Some would argue that this attention to boys’ difficulties is misguided because male privilege is still so pervasive. Glass ceilings are still intact. Old Boys’ Networks still operate. But the alienation of boys from literacy (and by extension, school itself) represents a terrible waste of potential, narrowing the future for many boys. It also works to make the lives of their teachers miserable as well, as they daily confront the resistance and evasions of male students. These battles are wearing and dispiriting.

In my first year of teaching I met this resistance in an all-boys high school in Boston. I called my dad that first night in a panic. How could I make it through a year, when students refused to read the anthology (and a few used it as a projectile)? He asked me the simple question, “What will they read?” I explained to him that I didn’t think there was anything in the musty book closet that they would voluntarily read.

“I’m not talking about the book closet.
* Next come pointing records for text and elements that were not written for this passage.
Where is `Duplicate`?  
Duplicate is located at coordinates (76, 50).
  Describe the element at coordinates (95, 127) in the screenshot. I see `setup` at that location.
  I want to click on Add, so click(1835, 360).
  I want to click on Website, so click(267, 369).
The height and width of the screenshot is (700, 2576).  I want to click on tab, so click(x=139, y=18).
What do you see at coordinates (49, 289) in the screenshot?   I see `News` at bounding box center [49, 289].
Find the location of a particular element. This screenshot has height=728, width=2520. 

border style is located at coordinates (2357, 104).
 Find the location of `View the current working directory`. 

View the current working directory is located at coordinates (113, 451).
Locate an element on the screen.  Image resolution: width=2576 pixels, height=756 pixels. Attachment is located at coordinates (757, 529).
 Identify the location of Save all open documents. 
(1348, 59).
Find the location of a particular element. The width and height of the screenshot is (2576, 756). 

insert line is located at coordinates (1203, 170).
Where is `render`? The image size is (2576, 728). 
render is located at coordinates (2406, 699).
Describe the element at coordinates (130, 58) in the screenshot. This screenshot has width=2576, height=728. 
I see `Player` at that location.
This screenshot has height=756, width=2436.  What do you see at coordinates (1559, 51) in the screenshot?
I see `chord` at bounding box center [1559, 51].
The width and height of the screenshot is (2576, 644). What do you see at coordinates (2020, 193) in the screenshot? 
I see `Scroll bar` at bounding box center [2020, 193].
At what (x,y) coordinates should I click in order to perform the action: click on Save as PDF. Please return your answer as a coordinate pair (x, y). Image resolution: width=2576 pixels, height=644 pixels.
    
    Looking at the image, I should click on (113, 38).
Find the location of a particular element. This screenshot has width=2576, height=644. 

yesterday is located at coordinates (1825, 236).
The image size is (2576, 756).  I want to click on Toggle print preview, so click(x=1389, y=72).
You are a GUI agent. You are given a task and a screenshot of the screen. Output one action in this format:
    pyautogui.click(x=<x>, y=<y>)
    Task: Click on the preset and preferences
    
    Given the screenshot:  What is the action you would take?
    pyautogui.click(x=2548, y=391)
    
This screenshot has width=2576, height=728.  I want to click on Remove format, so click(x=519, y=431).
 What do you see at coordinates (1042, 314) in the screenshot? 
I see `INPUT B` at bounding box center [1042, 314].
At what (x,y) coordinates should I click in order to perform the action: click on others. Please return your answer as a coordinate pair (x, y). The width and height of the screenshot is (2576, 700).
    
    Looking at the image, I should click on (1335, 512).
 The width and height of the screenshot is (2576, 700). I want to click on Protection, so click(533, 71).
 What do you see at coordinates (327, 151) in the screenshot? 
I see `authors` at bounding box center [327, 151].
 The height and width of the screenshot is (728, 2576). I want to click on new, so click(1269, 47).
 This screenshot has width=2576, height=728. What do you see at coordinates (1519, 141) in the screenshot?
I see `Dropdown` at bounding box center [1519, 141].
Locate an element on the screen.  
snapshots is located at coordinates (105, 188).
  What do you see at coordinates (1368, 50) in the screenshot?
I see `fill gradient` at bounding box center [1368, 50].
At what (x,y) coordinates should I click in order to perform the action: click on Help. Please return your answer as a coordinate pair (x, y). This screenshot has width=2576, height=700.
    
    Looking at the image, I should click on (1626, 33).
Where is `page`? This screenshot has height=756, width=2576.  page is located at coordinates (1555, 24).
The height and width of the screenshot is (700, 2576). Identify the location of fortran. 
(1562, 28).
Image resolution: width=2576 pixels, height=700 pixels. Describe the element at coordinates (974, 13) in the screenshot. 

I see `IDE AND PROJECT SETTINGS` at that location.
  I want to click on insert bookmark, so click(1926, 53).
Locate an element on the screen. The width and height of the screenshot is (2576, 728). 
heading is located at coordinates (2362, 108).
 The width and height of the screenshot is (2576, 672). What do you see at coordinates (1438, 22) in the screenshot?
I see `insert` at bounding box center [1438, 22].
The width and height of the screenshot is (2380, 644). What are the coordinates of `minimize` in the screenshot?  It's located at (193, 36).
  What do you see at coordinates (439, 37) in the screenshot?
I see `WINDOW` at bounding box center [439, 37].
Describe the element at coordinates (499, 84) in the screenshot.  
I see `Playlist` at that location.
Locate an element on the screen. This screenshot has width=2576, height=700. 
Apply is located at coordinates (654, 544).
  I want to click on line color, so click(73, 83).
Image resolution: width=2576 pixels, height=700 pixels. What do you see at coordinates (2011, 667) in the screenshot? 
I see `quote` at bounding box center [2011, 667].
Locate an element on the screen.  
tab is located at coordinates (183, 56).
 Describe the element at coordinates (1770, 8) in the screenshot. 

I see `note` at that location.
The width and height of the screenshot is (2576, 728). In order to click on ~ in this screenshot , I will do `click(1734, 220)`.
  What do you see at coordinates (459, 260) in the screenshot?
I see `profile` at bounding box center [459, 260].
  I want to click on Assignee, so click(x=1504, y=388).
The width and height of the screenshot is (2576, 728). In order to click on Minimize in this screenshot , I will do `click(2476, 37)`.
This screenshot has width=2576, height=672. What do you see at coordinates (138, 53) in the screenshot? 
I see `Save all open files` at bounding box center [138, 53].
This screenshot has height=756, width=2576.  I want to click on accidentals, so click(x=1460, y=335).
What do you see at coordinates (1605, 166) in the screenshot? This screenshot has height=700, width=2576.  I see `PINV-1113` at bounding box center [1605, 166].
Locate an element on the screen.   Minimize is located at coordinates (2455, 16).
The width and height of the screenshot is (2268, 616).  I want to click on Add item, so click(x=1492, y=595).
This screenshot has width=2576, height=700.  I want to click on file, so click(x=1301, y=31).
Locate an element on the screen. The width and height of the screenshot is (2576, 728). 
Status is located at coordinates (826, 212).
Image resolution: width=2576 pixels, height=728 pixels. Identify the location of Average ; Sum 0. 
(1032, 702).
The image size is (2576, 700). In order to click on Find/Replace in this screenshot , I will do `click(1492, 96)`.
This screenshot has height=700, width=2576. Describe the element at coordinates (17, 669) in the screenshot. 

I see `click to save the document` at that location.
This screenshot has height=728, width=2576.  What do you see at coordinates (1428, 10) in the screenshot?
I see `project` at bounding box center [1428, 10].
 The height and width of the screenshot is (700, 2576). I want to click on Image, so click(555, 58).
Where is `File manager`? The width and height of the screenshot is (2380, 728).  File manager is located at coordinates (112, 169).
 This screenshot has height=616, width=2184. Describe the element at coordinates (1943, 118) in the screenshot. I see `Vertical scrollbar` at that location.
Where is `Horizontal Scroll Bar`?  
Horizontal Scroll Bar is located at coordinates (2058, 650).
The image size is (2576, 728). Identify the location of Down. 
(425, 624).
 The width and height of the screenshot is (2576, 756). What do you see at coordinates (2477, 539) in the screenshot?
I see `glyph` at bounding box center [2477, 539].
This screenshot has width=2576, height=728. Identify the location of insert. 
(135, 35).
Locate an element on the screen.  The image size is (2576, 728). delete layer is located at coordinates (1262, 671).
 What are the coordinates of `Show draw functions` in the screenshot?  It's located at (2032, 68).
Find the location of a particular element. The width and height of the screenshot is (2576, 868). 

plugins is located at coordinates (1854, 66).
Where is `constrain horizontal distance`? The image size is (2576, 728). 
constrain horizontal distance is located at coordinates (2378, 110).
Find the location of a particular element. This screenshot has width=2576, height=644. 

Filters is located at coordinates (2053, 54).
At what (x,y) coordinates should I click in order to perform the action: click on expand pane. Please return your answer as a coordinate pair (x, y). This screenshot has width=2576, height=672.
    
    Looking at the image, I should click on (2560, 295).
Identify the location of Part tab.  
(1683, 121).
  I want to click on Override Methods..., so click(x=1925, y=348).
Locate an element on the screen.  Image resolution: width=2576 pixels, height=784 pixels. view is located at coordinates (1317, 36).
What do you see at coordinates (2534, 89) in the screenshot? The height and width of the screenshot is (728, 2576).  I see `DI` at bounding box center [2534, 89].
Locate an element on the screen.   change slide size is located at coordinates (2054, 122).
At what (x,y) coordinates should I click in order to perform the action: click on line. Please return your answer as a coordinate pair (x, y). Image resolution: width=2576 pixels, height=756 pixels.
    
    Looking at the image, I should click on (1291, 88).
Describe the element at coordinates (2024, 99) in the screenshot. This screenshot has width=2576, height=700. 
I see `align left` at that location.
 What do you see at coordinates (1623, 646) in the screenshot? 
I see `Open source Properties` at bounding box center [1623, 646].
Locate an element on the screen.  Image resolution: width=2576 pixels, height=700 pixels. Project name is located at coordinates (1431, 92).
What will they read?”

After some hesitation, I said that they might read Sports Illustrated.

“Well, tomorrow morning you buy every Sports Illustrated you can find and take them to class.”

I followed his advice, raiding all the newsstands in my neighborhood. The students did read. It was not a miraculous “Dead Poets Society” turnaround, but a good step in the right direction.

Thomas Newkirk is a professor of English at the University of New Hampshire, in Durham, N.H., and the author of Misreading Masculinity: Boys, Literacy, and Popular Culture (Heinemann, 2002).